By Julie Selsberg
This article originally appeared in the Denver Post on August 18th.
My dad, Charles Selsberg, was diagnosed with ALS after experiencing a rapid decline in his ability to breathe, swallow and walk for more than a year and a half. As his body hurtled toward complete atrophy, he repeatedly said he was not scared of dying; he was scared of how he would die.
What he wanted was to die at home by going to sleep and never waking up. What he sought was medical aid in dying. That wasn’t an option, so he took the only viable path he could see to control the manner of his death: he starved himself.
It took his body 13 days to shut down. Thirteen days of suffering on top of nearly two years of a devastating decline. It was beyond terrible.
I am now one of the named proponents on the Colorado End of Life Options Act that gives terminally ill adults access to self-administered aid in dying medication if, like my dad, their suffering becomes too great in the last stages of the dying process. This measure, which is a statutory change, not a constitutional amendment, will be on November’s ballot.
My family’s experience has given me many reasons to be a proponent on this measure.
I am a proponent because if my dad could have had the prescription in hand, it would have given him the peace of mind to be present in our last months together, instead of being preoccupied and terrified about an ALS death.
I am a proponent because my dad chose to stay here, with us, and experience dying in whatever form that would be, rather than move away, without us, to a state where medical aid in dying was legal.
I am a proponent because as much as I wanted my dad to celebrate my daughter’s 11th birthday and see my son as the lead in the school play, I couldn’t force my wish on his will. It was his body that was putting him in lockdown; it wasn’t up to me to decide when he’d had enough.
I am a proponent because it is not OK to say, “If you want to end your dying, starve yourself, it’s easy.” That is insolent, callous and offensive. Saying one can “just starve” is as cruel as ALS itself.
I am a proponent because I sat with my dad, holding his hand, as he lay in a drug-induced stupor which was intended to ease his suffering but only ended up making his last days grotesque.
I am a proponent because my dad’s final moments of life are seared into my memory as I watched the muscles in his neck strain as he tried to take in air. It was like watching him drown without any water.
I am a proponent because the proposed law is modeled after the Oregon law that has been in effect since 1998, and I have read the reports and seen the statistics. Oregon’s track record demonstrates that the law brings comfort, not abuse.
I am a proponent because I know there are safeguards in the process, and because nobody, neither patient nor doctor, has to participate if it’s not their belief. It is a personal choice.
I am a proponent because I believe qualified patients can make these decisions, and I trust our doctors to offer all options, including treatment, palliative care, pain management and hospice.
I am a proponent because I believe that giving this option to the terminally ill who want it is not harming anyone who doesn’t.
One of the last things I told my dad before he died was that I would work to make aid in dying an option for Coloradans. Now I also am asking you, as my dad did two years ago, to show mercy on the terminally ill. Please.
Julie Selsberg is an attorney in Denver, and is the co-petitioner for the Colorado End-of-Life Options ballot measure.

» **DATASET CONTENT**:
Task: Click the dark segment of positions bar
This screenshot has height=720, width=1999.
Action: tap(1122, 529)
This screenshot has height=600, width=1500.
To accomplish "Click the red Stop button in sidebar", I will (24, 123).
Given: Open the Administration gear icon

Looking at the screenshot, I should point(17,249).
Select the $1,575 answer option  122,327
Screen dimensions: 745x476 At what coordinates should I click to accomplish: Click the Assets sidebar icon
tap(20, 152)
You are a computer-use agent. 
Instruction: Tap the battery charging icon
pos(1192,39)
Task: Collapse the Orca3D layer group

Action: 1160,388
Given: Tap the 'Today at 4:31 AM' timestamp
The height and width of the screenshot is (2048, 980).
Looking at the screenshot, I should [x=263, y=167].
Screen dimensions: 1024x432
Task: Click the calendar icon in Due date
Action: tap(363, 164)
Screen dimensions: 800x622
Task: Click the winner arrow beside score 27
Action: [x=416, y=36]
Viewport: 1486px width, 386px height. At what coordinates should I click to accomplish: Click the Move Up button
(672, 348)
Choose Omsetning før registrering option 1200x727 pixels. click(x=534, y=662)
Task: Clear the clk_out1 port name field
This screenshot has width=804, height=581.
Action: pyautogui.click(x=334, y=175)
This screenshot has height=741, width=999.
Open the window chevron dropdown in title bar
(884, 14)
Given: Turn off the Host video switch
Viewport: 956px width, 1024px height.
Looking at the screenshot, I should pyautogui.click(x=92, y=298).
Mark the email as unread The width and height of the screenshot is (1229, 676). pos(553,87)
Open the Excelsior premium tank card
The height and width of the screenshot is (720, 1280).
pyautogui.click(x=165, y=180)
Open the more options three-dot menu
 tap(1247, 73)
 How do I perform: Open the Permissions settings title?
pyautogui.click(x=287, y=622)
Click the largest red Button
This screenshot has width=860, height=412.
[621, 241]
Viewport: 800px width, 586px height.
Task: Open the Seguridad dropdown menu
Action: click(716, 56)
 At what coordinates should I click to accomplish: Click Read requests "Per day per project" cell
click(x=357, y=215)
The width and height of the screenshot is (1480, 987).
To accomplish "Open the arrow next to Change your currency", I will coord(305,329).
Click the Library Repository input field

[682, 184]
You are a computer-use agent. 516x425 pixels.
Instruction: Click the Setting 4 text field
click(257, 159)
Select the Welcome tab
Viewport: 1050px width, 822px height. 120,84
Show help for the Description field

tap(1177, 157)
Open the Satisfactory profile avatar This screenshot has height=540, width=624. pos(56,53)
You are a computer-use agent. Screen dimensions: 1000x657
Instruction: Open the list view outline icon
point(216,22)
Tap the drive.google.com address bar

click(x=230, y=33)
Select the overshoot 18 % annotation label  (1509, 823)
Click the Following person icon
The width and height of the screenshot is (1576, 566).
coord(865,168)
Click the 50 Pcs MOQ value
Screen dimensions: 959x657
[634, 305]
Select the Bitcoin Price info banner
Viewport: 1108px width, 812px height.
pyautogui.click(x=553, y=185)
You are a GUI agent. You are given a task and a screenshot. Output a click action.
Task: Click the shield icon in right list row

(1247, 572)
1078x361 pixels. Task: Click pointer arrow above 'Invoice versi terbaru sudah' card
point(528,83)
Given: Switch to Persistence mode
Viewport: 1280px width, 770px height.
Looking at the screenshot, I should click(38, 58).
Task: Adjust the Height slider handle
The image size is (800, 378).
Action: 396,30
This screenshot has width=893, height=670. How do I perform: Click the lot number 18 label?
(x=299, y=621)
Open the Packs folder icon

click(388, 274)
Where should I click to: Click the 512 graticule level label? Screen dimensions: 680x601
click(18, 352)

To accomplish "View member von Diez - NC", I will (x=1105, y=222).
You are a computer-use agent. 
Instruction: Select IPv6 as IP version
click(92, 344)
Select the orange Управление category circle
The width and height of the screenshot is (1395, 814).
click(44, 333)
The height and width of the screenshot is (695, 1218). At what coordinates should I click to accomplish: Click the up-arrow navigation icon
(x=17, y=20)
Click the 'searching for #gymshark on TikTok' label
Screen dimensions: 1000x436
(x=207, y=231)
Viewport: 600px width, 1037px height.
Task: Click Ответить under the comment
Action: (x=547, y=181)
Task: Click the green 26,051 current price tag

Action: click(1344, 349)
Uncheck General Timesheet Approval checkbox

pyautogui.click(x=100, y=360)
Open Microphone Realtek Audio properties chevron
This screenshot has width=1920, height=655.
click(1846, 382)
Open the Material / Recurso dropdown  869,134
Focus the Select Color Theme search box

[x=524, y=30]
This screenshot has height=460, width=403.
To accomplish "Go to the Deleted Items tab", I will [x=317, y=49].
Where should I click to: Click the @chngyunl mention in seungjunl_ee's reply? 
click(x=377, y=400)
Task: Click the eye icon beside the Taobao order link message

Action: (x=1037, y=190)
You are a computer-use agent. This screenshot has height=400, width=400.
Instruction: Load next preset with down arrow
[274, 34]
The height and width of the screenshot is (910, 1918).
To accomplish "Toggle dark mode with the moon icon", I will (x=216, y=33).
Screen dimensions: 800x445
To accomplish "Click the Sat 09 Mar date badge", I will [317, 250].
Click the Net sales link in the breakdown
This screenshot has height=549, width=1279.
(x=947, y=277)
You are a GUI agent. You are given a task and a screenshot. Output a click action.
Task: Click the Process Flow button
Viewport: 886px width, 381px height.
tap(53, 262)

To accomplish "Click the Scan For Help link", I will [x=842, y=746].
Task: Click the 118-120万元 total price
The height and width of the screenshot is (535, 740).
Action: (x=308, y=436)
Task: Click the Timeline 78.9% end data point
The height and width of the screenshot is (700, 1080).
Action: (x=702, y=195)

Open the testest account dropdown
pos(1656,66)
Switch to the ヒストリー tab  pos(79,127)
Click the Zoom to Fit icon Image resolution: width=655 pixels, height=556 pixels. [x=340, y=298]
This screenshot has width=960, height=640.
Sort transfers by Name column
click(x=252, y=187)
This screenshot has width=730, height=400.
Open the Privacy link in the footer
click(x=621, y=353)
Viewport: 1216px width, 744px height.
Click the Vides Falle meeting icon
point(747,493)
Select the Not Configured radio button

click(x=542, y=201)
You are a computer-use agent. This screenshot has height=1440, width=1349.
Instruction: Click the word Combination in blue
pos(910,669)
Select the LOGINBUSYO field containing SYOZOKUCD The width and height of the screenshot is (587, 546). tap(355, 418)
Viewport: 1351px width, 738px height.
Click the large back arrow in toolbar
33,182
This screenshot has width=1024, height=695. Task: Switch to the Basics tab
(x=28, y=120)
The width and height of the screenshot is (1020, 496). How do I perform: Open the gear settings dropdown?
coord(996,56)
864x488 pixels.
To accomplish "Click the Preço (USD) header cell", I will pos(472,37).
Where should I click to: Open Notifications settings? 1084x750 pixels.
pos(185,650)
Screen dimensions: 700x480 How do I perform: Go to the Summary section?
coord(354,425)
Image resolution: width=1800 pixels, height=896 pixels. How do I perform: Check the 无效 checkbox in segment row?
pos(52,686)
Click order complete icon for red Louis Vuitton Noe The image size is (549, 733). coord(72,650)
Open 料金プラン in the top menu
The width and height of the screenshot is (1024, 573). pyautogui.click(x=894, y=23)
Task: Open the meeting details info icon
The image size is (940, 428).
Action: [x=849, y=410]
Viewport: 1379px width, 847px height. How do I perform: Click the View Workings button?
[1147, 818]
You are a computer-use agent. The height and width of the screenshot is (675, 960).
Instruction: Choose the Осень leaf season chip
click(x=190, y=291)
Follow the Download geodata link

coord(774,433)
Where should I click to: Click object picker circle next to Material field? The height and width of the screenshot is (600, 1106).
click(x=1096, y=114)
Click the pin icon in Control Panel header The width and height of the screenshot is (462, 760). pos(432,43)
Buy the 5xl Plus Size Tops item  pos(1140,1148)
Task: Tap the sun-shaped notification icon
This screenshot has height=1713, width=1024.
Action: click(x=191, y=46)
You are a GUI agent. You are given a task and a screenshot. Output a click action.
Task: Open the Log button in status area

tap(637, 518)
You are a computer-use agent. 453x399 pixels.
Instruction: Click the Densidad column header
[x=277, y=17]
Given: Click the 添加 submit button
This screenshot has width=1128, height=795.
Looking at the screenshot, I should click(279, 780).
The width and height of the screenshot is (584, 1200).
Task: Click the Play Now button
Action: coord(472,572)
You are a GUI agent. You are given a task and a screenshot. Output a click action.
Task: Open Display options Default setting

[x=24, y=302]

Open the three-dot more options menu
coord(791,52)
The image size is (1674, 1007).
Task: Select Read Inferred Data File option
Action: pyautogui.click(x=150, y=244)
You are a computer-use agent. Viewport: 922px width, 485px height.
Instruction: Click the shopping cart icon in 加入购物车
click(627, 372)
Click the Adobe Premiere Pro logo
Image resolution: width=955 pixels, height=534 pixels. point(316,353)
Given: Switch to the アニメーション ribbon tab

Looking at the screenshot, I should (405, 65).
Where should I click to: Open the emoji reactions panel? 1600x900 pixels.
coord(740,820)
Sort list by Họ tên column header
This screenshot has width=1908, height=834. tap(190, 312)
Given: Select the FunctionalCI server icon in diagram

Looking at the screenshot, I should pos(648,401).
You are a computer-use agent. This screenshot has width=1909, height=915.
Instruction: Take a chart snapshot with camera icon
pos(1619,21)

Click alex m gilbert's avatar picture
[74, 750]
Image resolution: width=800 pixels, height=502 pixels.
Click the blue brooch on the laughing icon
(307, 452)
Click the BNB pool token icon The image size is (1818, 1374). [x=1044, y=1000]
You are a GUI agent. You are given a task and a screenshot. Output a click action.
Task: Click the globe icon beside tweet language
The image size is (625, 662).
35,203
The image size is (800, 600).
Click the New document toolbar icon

» **TASK TO CARRY OUT**: Rewrite the essay from "What he wanted" to "on this measure.", swapping "aid in dying" for "assisted dying". The records have nothing to do with the essay.

» **RESULT OF THE TASK**:
What he wanted was to die at home by going to sleep and never waking up. What he sought was medical assisted dying. That wasn’t an option, so he took the only viable path he could see to control the manner of his death: he starved himself.
It took his body 13 days to shut down. Thirteen days of suffering on top of nearly two years of a devastating decline. It was beyond terrible.
I am now one of the named proponents on the Colorado End of Life Options Act that gives terminally ill adults access to self-administered assisted dying medication if, like my dad, their suffering becomes too great in the last stages of the dying process. This measure, which is a statutory change, not a constitutional amendment, will be on November’s ballot.
My family’s experience has given me many reasons to be a proponent on this measure.